Infrastructure Engineer
About Stability:
Stability.ai is a community and mission driven, open-source artificial intelligence company that cares deeply about real-world implications and applications. Our most considerable advances grow from our diversity in working across multiple teams and disciplines. We are unafraid to go against established norms and explore creativity. We are motivated to generate breakthrough ideas and convert them into tangible solutions. Our vibrant communities consist of experts, leaders and partners across the globe who are developing cutting-edge open AI models for Image, Language, Audio, Video, 3D and Biology.
About the role:
We are looking for an Infrastructure Engineer, to be responsible for developing and scaling distributed back-end systems for the Stability AI platform.
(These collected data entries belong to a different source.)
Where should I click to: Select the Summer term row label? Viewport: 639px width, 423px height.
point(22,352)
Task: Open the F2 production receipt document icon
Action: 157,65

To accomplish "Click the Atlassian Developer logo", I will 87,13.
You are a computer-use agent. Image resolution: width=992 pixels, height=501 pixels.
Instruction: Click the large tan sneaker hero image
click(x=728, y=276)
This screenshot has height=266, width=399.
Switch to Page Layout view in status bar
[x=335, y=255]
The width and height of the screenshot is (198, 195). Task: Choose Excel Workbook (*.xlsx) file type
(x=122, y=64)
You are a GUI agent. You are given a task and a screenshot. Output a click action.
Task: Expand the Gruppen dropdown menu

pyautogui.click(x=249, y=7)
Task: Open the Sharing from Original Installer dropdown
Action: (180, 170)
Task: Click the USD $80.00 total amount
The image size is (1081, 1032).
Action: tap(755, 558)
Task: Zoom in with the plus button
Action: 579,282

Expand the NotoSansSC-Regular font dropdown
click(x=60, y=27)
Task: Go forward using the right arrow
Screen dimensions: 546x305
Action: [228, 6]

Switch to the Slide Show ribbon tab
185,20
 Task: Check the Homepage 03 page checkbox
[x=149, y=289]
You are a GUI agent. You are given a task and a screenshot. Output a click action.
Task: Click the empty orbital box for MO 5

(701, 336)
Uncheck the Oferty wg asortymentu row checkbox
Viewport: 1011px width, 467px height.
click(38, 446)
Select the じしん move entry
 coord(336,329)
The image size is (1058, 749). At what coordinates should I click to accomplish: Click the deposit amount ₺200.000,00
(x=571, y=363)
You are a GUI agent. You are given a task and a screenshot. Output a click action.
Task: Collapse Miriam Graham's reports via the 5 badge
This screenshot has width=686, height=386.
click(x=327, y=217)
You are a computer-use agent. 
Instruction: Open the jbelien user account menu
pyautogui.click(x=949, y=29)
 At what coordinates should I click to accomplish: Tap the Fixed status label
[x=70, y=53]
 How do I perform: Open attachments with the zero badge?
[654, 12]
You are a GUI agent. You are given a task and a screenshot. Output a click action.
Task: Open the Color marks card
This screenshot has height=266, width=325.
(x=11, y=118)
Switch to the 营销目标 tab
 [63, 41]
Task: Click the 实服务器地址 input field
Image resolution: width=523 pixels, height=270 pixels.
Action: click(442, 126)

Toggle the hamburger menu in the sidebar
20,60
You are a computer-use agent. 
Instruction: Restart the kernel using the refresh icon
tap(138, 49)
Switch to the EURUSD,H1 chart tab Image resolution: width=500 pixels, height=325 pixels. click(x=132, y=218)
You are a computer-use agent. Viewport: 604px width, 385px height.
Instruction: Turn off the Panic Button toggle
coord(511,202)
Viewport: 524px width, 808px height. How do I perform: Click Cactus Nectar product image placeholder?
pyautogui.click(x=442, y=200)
The ideal candidate will have experience provisioning large compute clusters for machine learning workflows and will have a strong history of supporting teams to create best practices for reliability and scalability.
Responsibilities:
- Manage large compute clusters for ML inference and development
- Create tooling and infrastructure that abstract compute and storage in ML workflows
- Build automation and CI/CD pipelines for deploying new machine learning models
- Design and implement new features in the Stability inference platform across multiple cloud environments
- Help to drive continual performance improvements across the platform
Qualifications:
- 5+ years of experience in a DevOps or Infrastructure Engineer role building machine learning infrastructure and working with large GPU clusters
- Knowledge of cloud providers such as AWS, GCP, infrastructure-as-code frameworks and observability tools such as Grafana
- Interest and experience supporting engineering teams in creating robust processes for automation, reliability, and instrumentation
- Strong communication, collaboration, and documentation skills
- Strong programming knowledge in Python and/or Go
- Experience with distributed systems for high performance computing
- Well-versed in data structures, data modeling, and database management systems as well as object and file storage systems.
- Experience with Git, Containers, networking and deployment and automation
Equal Employment Opportunity:
We are an equal opportunity employer and do not discriminate on the basis of race, religion, national origin, gender, sexual orientation, age, veteran status, disability or other legally protected statuses.